- **ZIEL A**
Überführe die Zeilen der Datensätze zwischen der Zeile mit "Tillåt urval (358, 1477)" und der Zeile mit "Training (657, 50)", beide eingeschlossen, in eine nummerierte Liste. Leerzeilen entfallen.

- **TEXT**
..........
Der nebengeordnete Anspruch 16 nach Hauptantrag bzw. Hilfsantrag 1 bzw. der nebengeordnete Anspruch 11 (nach Korrektur der Anspruchsnummerierung) nach Hilfsantrag 2 hat den jeweils gleichlautenden Wortlaut:

"Sensor (1), insbesondere für ein Fenster (2) und insbesondere für eine dem Fenster (2) zugeordnete, motorisch arbeitende Verdunkelungsvorrichtung (4), wie einen Rollladen, eine Jalousie oder eine Markise, mit einer Übertragungseinrichtung (5) zur insbesondere drahtlosen Übertragung von Sensorsignalen an die Verdunkelungsvorrichtung (4) oder eine sonstige die Sensorsignale aufnehmende Vorrichtung und mit einer zugeordneten Energieversorgungseinrichtung (6), wobei die Energieversorgungseinrichtung (6) eine Solarzelle (7) oder eine sonstige, Strahlung in elektrische Energie umwandelnde Wandlereinrichtung zur insbesondere ausschließlichen Stromversorgung des Sensors (1) aufweist, dadurch gekennzeichnet, dass elektrische Werte, wie Widerstand, Spannung und/oder Strom, der Solarzelle (7) als zu auf den Sensor (1) treffendem Licht korrespondierende Messsignale auswertbar und/oder als Sensorsignale ausgebbar sind, dass der Sensor (1) eine Steuereinheit (10) aufweist, die insbesondere von der Solarzelle (7) und/oder einem Sensorelement (9) bereitgestellte Messsignale vorzugsweise programmgesteuert weiterverarbeitet, insbesondere auswertet, und die Messsignale und/oder davon abgeleitete Steuersignale als Sensorsignale über die Übertragungseinrichtung (5) ausgibt, und dass die Steuereinheit (10) derart ausgebildet bzw. programmierbar ist, dass bei Energiemangel, insbesondere bei einem Absinken der Spannung eines Energiespeichers (8), ein Öffnungssignal an die zugeordnete Verdunkelungsvorrichtung (4) ausgebbar ist."
..........
- **ZIEL B**
Welche Beispiele für eine motorisch arbeitende Verdunkelungsvorrichtung nennt der Text über den Sensor? Zähle alle auf.

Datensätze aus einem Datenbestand
..........
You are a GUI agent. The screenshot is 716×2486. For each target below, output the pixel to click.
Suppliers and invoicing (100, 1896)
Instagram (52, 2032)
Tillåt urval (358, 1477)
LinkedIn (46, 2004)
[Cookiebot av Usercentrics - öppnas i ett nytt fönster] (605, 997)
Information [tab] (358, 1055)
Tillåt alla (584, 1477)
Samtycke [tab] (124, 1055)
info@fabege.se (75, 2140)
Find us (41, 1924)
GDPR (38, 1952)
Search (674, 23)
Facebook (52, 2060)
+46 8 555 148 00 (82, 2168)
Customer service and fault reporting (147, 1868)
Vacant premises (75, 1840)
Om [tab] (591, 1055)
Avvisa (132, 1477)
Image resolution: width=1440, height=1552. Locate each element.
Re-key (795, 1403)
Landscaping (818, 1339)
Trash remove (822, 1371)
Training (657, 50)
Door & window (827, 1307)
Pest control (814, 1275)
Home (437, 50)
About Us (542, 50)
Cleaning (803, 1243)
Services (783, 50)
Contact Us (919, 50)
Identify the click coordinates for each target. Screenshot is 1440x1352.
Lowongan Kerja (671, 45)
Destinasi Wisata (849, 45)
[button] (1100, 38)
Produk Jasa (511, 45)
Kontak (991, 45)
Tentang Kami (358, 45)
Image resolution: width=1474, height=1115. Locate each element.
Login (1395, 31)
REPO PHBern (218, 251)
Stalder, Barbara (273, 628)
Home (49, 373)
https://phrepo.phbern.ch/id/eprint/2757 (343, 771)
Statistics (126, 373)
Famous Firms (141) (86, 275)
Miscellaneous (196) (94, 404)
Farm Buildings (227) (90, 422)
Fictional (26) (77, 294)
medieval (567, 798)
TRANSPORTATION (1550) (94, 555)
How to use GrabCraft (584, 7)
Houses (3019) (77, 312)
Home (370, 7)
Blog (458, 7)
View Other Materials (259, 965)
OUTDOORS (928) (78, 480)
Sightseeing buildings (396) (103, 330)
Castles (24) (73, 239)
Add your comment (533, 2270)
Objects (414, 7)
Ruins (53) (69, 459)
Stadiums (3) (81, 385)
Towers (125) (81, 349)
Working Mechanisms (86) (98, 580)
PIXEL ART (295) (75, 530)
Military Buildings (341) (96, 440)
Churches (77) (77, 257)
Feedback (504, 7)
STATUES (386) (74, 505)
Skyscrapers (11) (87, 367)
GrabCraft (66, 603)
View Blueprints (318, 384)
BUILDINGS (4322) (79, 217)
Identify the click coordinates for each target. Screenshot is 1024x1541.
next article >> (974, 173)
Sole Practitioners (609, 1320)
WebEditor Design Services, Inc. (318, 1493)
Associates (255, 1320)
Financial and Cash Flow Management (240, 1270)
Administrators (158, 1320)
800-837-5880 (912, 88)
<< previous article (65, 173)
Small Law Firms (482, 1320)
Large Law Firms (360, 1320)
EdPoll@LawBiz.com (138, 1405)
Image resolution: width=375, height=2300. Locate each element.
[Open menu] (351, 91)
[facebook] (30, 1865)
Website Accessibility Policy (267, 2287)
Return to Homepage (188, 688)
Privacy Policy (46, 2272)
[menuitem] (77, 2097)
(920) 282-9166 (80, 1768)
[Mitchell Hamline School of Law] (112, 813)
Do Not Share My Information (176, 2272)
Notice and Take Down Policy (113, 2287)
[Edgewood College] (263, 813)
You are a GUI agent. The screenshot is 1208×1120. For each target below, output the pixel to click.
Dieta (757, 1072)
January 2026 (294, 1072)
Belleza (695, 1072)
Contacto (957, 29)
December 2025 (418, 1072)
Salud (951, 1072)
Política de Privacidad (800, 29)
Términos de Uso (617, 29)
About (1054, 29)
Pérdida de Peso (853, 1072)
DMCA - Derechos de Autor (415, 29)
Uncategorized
..........
- **VOLLSTÄNDIGE AUSGABE A**
1. Tillåt urval (358, 1477)
2. LinkedIn (46, 2004)
3. [Cookiebot av Usercentrics - öppnas i ett nytt fönster] (605, 997)
4. Information [tab] (358, 1055)
5. Tillåt alla (584, 1477)
6. Samtycke [tab] (124, 1055)
7. info@fabege.se (75, 2140)
8. Find us (41, 1924)
9. GDPR (38, 1952)
10. Search (674, 23)
11. Facebook (52, 2060)
12. +46 8 555 148 00 (82, 2168)
13. Customer service and fault reporting (147, 1868)
14. Vacant premises (75, 1840)
15. Om [tab] (591, 1055)
16. Avvisa (132, 1477)
17. Image resolution: width=1440, height=1552. Locate each element.
18. Re-key (795, 1403)
19. Landscaping (818, 1339)
20. Trash remove (822, 1371)
21. Training (657, 50)

- **VOLLSTÄNDIGE AUSGABE B**
Rollladen, Jalousie, Markise